ACTIVITY: Within the data, how many lines hold the word "computer"? Answer with nothing but the number.

Stored data entries:

-------------------------

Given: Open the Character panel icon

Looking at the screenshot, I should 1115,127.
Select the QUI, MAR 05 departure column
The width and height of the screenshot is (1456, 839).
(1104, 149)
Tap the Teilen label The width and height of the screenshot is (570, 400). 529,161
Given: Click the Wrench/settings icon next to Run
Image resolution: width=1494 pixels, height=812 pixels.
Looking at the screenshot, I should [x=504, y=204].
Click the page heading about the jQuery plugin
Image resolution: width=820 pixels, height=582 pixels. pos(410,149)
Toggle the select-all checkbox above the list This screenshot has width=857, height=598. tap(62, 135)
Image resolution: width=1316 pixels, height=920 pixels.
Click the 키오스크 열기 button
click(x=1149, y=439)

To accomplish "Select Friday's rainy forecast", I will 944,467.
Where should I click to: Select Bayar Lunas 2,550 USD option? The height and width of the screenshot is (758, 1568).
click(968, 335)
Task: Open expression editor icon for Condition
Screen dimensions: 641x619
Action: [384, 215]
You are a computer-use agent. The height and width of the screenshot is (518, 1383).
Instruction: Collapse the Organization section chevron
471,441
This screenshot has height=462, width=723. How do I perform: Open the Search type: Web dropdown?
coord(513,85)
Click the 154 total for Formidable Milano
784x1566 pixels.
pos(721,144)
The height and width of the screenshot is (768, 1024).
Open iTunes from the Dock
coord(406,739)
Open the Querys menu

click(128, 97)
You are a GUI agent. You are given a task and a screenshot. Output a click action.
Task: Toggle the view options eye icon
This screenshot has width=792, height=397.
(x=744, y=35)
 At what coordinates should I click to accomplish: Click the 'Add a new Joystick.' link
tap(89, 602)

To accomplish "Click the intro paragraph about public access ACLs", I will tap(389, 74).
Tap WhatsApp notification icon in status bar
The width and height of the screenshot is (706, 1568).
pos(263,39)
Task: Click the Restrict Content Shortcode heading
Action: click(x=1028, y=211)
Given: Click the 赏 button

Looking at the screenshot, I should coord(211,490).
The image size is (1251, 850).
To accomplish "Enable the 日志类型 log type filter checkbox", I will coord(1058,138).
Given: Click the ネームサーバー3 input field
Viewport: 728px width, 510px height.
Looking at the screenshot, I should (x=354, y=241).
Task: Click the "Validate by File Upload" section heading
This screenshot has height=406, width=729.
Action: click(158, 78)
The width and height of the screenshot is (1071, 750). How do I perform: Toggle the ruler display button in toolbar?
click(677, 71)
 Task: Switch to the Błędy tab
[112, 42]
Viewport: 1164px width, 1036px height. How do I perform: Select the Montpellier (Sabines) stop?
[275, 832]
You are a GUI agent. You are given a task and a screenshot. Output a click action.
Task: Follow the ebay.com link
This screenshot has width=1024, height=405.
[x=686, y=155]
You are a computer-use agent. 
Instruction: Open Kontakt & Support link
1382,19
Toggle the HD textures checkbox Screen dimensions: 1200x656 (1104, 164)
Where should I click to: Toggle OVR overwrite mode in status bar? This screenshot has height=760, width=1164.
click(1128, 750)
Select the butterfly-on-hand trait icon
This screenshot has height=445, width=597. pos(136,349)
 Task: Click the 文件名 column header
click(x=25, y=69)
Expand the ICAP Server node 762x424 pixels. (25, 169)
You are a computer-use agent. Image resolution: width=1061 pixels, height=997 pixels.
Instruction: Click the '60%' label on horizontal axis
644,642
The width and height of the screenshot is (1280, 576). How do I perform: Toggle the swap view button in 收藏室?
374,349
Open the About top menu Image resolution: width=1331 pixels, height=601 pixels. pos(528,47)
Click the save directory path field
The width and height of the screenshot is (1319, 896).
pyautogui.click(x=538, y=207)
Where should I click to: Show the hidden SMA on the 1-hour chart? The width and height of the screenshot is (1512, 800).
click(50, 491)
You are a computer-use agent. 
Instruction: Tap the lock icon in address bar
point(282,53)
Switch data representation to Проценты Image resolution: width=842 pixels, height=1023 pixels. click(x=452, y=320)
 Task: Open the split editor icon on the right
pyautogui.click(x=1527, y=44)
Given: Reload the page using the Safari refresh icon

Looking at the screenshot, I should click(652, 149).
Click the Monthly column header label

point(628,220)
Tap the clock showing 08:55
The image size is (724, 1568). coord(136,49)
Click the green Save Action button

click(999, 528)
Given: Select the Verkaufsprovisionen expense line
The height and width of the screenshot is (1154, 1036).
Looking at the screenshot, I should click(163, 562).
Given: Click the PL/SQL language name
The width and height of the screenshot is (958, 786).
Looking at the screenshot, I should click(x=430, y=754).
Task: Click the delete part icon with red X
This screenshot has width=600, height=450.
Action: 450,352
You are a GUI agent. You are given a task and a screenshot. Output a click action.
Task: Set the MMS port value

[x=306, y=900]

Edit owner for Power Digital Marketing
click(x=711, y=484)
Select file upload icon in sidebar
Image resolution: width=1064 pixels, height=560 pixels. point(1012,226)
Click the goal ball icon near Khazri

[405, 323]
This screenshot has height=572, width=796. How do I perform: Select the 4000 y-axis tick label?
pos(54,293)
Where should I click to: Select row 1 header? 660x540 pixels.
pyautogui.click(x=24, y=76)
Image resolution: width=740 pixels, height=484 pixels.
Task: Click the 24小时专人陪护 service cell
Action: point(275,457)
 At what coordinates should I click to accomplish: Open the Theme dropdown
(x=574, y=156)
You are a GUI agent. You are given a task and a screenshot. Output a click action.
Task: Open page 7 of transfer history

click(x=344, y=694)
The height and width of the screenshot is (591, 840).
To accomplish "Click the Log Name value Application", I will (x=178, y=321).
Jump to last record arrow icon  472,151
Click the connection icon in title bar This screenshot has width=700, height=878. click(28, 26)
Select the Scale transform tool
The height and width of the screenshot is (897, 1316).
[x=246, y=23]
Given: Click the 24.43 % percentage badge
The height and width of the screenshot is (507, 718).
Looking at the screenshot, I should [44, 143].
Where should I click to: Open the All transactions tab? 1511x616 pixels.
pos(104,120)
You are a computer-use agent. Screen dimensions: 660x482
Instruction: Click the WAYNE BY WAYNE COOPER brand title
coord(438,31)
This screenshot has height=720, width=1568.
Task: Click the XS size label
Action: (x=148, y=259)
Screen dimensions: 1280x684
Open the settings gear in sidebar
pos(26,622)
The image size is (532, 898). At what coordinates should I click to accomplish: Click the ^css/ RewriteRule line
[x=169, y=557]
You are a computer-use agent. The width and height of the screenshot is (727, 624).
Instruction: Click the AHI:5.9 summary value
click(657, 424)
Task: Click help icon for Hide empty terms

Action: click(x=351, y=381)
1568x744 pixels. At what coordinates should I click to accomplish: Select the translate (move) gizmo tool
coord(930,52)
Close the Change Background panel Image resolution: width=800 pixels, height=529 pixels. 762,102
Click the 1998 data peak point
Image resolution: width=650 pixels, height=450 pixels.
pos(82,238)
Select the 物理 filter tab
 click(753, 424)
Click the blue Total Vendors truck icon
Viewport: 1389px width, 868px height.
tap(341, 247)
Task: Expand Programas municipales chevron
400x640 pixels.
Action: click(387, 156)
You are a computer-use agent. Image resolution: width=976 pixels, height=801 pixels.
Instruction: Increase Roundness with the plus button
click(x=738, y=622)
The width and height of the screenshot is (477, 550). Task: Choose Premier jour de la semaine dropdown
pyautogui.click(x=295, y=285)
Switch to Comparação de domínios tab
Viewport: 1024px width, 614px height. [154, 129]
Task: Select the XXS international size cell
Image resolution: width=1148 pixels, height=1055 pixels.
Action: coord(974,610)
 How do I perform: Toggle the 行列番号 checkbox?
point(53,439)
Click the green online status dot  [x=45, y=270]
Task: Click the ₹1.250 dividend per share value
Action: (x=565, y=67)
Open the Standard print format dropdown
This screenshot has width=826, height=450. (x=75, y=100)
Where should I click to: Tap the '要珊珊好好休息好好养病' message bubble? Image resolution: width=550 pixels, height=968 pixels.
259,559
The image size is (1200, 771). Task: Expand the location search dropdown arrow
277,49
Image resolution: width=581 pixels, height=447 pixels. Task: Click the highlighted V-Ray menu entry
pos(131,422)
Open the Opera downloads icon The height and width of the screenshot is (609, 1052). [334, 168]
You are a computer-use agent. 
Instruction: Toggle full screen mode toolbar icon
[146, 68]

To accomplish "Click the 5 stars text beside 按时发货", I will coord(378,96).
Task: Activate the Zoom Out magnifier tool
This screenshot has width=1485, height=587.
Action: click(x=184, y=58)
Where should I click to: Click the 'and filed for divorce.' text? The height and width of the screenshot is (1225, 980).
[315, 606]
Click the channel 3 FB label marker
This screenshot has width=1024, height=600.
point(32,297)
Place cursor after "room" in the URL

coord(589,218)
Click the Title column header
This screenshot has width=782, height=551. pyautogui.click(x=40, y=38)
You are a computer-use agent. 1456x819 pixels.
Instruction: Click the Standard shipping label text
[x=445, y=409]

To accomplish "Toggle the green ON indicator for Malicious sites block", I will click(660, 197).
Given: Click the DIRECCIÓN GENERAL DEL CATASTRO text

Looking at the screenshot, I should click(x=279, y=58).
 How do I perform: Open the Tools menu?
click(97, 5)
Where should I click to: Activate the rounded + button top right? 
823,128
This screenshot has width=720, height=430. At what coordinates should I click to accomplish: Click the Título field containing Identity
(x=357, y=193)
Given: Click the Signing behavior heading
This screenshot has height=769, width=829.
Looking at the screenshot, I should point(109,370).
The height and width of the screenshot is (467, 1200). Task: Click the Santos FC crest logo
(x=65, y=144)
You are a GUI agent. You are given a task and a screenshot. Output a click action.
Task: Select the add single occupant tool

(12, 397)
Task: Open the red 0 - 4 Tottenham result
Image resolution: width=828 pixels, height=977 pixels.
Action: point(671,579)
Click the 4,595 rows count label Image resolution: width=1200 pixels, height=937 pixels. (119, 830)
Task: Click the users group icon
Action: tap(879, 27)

-------------------------

SOLUTION TO THIS PROBLEM: 9